Much "depends on the propaganda level Iraq will enter into," he said.
"Iraq has been saying for a long time you guys are a bunch of spies. That was never true. Never," Butler continued. "(Iraq) may take comfort from those allegations, which may be unfortunate."
Such news reports "might help them get themselves off the hook" of complying with international law, he pointed out.
Butler predicted that "we will get press out of Baghdad in the next couple of days saying, 'see, see we told you so. They always were spies.'"
"Those hostile to the disarmament of Iraq will clearly take comfort in this," he added.
Butler said that it is possible for Iraq to begin production of the banned weapons now that UN weapons inspectors are no longer in the country.
"Everything we know about their track record is that they are making hay while the sun is shining," he said.
"It's been five months since we've been looking at their biological and chemical laboratories and plants where equipment could be making aspirin on the assembly line before lunch, rinsed out over lunch and they can be making mustard (gas), VX or something after lunch," he said.
"We don't know and that's the tragedy.
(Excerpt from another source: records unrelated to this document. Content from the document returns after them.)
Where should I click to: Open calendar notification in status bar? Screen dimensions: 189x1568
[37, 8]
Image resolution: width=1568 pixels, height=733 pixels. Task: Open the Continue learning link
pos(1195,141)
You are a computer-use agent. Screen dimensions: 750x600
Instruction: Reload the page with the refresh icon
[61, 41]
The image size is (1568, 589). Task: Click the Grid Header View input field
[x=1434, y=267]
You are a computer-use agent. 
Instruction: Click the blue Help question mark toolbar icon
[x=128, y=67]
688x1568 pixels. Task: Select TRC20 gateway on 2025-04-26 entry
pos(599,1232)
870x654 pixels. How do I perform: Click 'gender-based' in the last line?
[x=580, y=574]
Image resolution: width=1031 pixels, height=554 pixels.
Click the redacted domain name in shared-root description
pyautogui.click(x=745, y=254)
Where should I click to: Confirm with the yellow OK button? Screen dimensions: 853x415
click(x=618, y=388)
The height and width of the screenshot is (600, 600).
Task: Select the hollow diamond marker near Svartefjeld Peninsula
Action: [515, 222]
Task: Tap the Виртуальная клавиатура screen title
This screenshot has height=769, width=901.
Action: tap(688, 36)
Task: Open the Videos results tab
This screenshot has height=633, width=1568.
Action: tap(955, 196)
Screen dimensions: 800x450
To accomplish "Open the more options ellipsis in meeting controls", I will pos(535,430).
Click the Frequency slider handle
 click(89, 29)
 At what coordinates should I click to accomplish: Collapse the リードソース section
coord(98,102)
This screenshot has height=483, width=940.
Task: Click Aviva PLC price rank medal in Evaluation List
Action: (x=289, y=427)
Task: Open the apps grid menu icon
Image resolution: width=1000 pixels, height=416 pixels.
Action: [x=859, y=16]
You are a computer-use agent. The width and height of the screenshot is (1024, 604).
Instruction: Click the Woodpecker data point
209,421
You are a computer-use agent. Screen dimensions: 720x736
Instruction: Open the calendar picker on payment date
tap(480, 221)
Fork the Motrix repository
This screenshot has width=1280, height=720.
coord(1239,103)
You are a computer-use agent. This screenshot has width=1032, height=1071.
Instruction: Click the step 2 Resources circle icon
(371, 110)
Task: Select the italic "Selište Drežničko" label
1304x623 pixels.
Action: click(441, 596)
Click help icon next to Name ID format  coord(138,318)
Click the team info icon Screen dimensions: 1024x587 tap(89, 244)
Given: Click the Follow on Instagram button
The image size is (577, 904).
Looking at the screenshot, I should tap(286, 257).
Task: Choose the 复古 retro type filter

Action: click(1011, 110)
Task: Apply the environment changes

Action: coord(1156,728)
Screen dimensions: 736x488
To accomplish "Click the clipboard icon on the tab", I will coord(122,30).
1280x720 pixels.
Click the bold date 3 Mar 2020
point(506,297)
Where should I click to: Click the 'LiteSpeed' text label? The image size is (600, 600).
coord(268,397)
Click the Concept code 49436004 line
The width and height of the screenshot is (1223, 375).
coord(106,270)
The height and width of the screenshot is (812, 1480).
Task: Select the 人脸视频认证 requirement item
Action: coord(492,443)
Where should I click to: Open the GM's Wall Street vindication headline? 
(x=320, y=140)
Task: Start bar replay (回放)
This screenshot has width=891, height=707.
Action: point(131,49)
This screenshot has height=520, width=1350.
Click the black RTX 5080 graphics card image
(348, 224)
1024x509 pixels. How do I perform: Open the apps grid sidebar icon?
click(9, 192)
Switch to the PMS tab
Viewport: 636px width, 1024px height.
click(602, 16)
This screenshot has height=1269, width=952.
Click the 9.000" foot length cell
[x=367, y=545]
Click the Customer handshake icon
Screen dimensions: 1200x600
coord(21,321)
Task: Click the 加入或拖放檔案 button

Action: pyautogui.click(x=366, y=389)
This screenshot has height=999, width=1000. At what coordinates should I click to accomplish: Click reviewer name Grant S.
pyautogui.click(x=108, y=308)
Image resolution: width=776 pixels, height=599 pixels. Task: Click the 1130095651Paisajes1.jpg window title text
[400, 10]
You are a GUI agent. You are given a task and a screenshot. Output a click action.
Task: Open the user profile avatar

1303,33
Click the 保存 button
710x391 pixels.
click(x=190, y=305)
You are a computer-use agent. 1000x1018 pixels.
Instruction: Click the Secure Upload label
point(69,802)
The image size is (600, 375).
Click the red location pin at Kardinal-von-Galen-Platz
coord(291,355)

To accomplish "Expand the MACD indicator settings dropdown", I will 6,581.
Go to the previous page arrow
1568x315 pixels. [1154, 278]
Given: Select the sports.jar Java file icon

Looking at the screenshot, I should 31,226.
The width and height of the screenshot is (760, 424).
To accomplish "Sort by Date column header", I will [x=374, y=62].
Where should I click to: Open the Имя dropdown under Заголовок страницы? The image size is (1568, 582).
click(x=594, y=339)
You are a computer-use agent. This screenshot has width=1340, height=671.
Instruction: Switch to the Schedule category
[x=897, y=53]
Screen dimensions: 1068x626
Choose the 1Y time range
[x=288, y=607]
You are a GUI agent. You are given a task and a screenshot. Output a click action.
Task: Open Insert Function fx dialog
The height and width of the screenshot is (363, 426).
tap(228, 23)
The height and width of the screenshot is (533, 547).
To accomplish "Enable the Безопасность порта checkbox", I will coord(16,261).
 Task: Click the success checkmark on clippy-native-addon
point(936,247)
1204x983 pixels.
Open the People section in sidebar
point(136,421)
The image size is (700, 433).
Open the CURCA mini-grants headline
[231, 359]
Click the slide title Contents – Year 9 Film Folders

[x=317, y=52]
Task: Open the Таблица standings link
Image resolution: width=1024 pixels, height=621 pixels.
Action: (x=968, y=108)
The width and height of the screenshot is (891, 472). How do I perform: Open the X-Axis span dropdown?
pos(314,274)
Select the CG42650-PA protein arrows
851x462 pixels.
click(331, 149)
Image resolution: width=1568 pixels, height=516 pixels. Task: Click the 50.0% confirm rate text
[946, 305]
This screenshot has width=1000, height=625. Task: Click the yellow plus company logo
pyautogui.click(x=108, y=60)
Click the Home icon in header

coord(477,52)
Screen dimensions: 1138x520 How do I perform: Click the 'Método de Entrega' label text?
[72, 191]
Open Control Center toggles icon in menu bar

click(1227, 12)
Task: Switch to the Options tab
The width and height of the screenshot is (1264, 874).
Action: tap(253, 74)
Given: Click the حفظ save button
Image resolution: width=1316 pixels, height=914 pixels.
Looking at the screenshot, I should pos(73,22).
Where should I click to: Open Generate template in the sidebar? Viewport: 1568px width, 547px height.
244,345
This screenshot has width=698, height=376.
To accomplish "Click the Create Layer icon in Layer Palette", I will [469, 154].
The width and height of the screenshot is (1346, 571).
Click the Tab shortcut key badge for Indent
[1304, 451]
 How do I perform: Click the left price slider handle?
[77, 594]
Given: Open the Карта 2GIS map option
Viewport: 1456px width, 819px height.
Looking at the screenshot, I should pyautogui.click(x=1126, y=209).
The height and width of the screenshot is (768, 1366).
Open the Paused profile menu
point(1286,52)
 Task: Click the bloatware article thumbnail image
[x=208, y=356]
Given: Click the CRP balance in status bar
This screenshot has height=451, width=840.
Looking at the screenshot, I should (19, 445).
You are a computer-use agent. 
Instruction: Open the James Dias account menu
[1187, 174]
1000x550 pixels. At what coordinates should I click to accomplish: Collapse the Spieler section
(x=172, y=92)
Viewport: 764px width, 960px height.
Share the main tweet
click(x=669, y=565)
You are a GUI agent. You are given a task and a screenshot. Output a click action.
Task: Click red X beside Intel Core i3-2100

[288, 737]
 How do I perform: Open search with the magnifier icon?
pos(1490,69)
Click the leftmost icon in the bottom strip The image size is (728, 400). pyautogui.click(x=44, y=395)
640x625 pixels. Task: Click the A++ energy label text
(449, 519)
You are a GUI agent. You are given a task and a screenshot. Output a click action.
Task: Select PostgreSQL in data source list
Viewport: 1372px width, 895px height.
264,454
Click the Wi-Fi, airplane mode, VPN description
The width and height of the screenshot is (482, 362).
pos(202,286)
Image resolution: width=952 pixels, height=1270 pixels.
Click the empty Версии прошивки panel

We're not there, we can't see," Butler said.
Butler speculated that Iraq threw out the UN weapons inspectors because UNSCOM was closing in on the weapons and programs Baghdad was still hiding.
He pointed out that UNSCOM "gave Iraq a final list of weapons of mass destruction of which we needed a final count ... a short list, but a real list, in the missile, chemical and biological field and they then threw us out."
"The logic of that behavior is that we were right and we were getting very close to precisely the things that they retained and that they had concealed and that they didn't want to give up," Butler said.
"That was our crime -- we were right, we were close and they threw us out," he said.